But is it okay that I don’t leave an uber long comment here, and just update my blog with it?
October 19, 2007 at 1:04 pm
bloggingbarbie
frothing at the mouth over those shoes. i’m unable to answer your question, because i am in a dreamlike induced state by a wall of christian louboutins.
so instead, i will wish you a happy weekend.
heart. xo, bb
October 19, 2007 at 1:08 pm
Anna
Personal chef. All organic, delicious, lovely and would keep me fit, healthy and slim. Even my junk food would be all top shelf, like the hand-fashioned gray-salt sprinkled caramels my foodie friend just brought me, YUM.
I’d bring in Jillian from the Biggest Loser to kick my ass every once in a while.

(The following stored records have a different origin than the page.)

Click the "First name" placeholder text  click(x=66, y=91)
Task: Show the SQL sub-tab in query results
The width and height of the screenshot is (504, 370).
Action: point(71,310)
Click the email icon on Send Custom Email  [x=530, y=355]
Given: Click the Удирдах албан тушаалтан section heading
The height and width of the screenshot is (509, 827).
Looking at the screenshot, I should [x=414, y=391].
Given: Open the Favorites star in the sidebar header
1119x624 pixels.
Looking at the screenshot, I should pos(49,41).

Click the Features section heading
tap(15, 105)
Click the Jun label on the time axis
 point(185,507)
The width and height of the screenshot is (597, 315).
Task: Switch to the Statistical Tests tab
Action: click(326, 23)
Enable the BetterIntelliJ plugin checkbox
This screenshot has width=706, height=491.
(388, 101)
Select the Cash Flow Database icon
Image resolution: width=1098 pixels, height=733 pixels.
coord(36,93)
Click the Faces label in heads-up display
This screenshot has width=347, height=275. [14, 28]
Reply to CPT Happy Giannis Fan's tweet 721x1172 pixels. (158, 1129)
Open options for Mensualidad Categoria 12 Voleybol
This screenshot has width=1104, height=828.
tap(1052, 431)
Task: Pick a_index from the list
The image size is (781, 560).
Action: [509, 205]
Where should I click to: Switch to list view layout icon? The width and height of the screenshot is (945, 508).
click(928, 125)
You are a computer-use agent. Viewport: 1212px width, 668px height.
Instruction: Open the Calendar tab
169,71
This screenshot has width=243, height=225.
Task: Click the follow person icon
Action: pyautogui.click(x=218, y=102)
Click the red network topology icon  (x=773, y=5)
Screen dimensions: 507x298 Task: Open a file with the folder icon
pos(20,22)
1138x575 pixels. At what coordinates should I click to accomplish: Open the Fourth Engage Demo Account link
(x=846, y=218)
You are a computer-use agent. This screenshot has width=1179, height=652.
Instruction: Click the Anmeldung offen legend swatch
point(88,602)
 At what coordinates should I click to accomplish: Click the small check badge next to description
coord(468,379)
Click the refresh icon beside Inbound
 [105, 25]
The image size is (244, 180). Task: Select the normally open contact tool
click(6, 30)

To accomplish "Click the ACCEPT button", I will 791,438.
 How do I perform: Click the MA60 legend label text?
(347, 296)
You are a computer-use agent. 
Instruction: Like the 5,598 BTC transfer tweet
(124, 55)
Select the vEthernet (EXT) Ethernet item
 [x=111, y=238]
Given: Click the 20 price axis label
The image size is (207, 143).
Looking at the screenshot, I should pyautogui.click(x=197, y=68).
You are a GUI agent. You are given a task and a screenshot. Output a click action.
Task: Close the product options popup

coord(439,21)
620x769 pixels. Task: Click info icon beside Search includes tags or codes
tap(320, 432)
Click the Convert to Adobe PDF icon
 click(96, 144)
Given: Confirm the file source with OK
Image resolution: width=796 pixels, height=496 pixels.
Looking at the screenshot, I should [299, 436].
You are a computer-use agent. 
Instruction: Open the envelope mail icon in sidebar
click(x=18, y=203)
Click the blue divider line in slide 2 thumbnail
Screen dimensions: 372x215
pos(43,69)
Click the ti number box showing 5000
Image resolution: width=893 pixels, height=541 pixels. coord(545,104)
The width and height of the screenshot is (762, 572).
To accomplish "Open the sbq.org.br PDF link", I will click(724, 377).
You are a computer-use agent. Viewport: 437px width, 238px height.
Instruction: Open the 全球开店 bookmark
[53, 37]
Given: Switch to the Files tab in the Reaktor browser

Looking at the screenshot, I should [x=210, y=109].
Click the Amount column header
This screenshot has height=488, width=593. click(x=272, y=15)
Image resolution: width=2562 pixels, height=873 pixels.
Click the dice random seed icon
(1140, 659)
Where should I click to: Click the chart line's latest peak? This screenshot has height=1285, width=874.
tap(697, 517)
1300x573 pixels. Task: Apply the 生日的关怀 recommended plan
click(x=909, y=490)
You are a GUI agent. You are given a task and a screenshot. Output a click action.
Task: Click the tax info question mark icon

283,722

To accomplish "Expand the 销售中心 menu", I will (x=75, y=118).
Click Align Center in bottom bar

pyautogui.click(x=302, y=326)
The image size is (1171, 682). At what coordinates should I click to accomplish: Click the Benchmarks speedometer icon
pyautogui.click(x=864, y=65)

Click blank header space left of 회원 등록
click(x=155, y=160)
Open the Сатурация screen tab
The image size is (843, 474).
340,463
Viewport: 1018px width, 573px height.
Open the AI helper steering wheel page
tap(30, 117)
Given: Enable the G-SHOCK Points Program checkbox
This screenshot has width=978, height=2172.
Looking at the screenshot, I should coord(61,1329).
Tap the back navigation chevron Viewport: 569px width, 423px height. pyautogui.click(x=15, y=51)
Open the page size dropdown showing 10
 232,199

Multiple homes, so I would only have to experience cold weather on MY TERMS only. But they would all be built with natural materials, green construction and they would be groundbreaking in their energy efficiency.
Pools and hot tube=celebrity life for me
Million-count sheets (LOVE LUXURIOUS LINENS!)
I’d be such a down-to-earth celeb I would still introduce myself to people, even though they would say, I KNOW YOU’RE ANNA, DUH!
I’d drive a hybrid, and be another green celeb.
I would be known for my philanthropy. And my FABULOUS wardrobe. My kids would also be known for their fab wardrobe. Is that too shallow for words?
October 19, 2007 at 1:11 pm
Sassafras
I know that there are a lot of things I would love to do with the money but I really could not handle being a celebrity. I need to be anonymous and that just can’t happen when you’re a star.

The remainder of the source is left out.